Back in January TC and I spent a month exploring Southwest Florida. Early on in the trip we went on a “Safari” to the Florida Everglades. A feature of the “adventure” was a trip on an air-boat through the Everglades National Park. Such air-boats are a classic Florida attraction, a thing of the 1950’s-1960’s, where a boat with an aircraft engine tears at top speed through the swamp. The goal appears to be both to terrify every animal present and to break the backs of every patron. I cannot rate it eco-friendly, and at worst it is the opposite.

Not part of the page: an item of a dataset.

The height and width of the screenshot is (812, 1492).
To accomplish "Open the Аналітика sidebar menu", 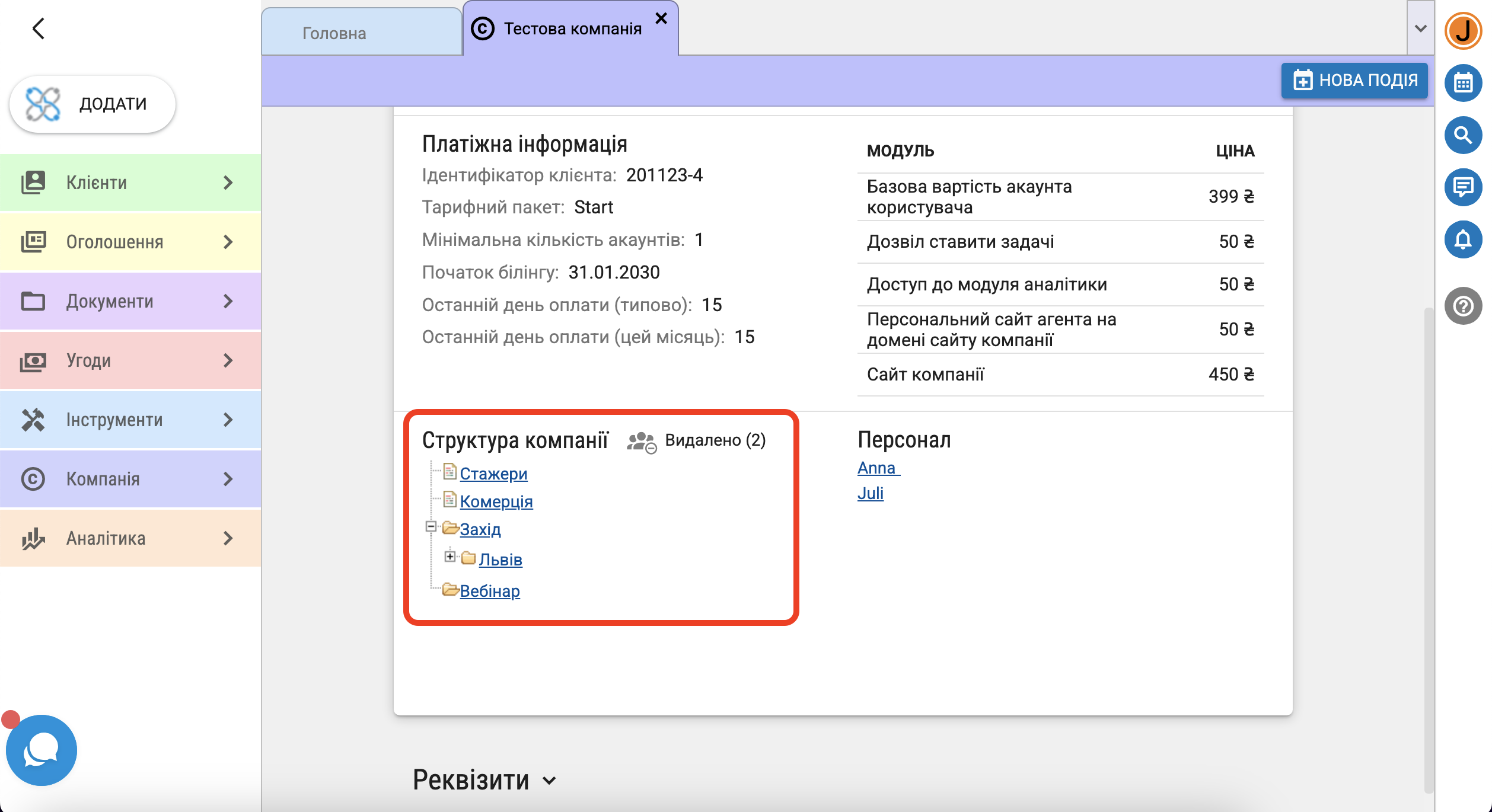I will click(130, 538).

However, at one point the pilot shut off the engine, and we quietly floated among the grasses on the edge of the lake, watched without comment by a nearby turkey vulture. There was an insistent breeze and ominous clouds loured in the sky above us. There is something poignant about not seeing any sign of humanity. Years ago I used to position myself just so in the Ithaca gorges to achieve the precise effect.

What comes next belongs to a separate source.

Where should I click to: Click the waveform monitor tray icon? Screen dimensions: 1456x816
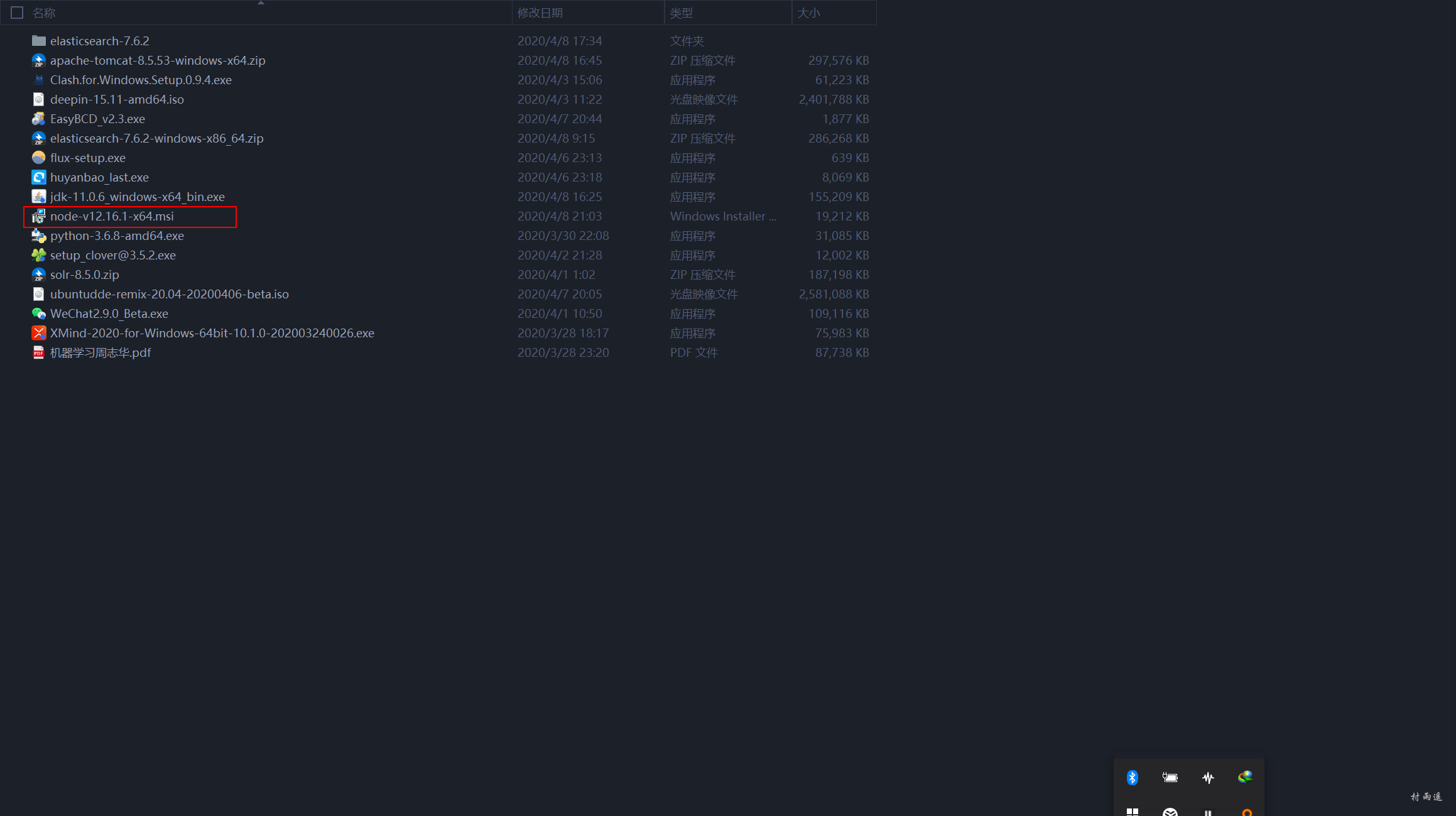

Here it came easily, and I was reminded of the now out-of-date dinosaur murals at the American Museum of Natural History in New York City. These I loved so much as a child. In particular was the brontosaurus, his weight too cumbersome to be supported without the assistance of water.
Here was his swamp. I kept expecting to see him peer down at me while munching on a great wad of grass – a scene not quite right. – grandeur now lost to silicon graphics. Pausing there in the everglades was something magical. There was a lesson to be learned in the end – one of both belonging and being alien – brontosaurus or not.